• [TEXTE CITÉ]
Instructions relatives aux moyens à mettre en œuvre en vue
d’améliorer le pouvoir d’expression écrite et orale des élèves.[3]
« Il est constaté,
depuis quelques années déjà, un affaiblissement plus ou moins marqué des élèves
aussi bien dans la langue arabe, langue maternelle, langue de culture de base
et langue véhiculaire dans la section -A- que dans la langue française, langue
véhiculaire dans la section -B- et langue de culture adventive dans la
section-A-.
Il est certain qu’on assiste, de la même manière,
dans tous les pays du monde, à une désaffection progressive et continue du fait
linguistique : La correction de la langue cède la place aux connaissances
scientifiques et techniques exigées par la vie moderne.

• [TRAVAIL À EFFECTUER]
1) Transcrivez le passage du texte cité qui va de « Instructions relatives aux » à « la vie moderne. ».
2) D'après le texte cité, en quoi consiste la désaffection progressive et continue du fait linguistique observée dans tous les pays du monde ? Répondez en une à trois phrases.

• [DONNÉES FOURNIES]
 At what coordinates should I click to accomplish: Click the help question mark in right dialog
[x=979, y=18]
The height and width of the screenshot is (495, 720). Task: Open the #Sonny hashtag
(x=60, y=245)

==

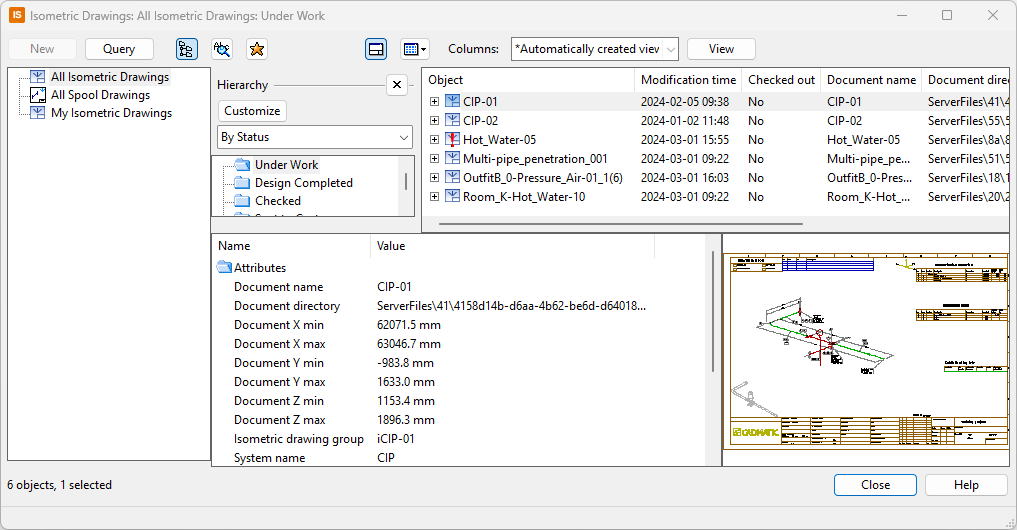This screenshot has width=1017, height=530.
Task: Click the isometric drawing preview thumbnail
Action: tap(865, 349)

• [RÉPONSES PAR CONSIGNE]
1)
Instructions relatives aux moyens à mettre en œuvre en vue
d’améliorer le pouvoir d’expression écrite et orale des élèves.[3]
« Il est constaté,
depuis quelques années déjà, un affaiblissement plus ou moins marqué des élèves
aussi bien dans la langue arabe, langue maternelle, langue de culture de base
et langue véhiculaire dans la section -A- que dans la langue française, langue
véhiculaire dans la section -B- et langue de culture adventive dans la
section-A-.
Il est certain qu’on assiste, de la même manière,
dans tous les pays du monde, à une désaffection progressive et continue du fait
linguistique : La correction de la langue cède la place aux connaissances
scientifiques et techniques exigées par la vie moderne.

2) La correction de la langue cède la place aux connaissances scientifiques et techniques qu'exige la vie moderne. Ce phénomène s'observe de la même manière dans tous les pays du monde.